[Work instruction] Which of the lines below include "will"? Each one should be copied out.

Stored items:
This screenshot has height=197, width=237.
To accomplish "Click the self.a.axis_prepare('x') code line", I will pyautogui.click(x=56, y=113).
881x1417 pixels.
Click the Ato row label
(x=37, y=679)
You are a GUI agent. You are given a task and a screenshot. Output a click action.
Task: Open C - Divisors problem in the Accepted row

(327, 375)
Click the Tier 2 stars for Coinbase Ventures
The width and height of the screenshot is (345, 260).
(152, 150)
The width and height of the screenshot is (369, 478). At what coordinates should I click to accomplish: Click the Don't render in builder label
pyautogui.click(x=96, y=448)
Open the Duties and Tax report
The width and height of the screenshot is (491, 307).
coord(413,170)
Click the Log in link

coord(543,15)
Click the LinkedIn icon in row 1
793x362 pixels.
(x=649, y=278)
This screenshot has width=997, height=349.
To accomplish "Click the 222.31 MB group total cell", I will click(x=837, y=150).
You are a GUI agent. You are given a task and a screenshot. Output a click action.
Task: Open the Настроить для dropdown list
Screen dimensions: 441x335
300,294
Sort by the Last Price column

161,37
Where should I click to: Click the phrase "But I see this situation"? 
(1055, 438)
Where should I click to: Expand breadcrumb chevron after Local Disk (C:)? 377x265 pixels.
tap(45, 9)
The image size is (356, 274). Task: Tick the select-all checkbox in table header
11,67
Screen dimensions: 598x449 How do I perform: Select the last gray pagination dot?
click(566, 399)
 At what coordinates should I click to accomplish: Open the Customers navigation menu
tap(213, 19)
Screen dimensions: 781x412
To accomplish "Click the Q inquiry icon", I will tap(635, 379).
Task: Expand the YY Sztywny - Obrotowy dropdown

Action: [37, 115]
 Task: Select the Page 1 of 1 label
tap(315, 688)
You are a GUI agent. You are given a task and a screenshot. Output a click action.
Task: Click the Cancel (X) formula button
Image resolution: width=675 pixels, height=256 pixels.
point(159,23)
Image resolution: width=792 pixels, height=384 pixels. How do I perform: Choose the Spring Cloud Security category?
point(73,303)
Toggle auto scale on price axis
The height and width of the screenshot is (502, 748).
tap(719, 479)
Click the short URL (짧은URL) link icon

[Finished task]
To accomplish "Click the self.a.axis_prepare('x') code line", I will pyautogui.click(x=56, y=113).
To accomplish "Click the 222.31 MB group total cell", I will click(x=837, y=150).
To accomplish "Click the Q inquiry icon", I will tap(635, 379).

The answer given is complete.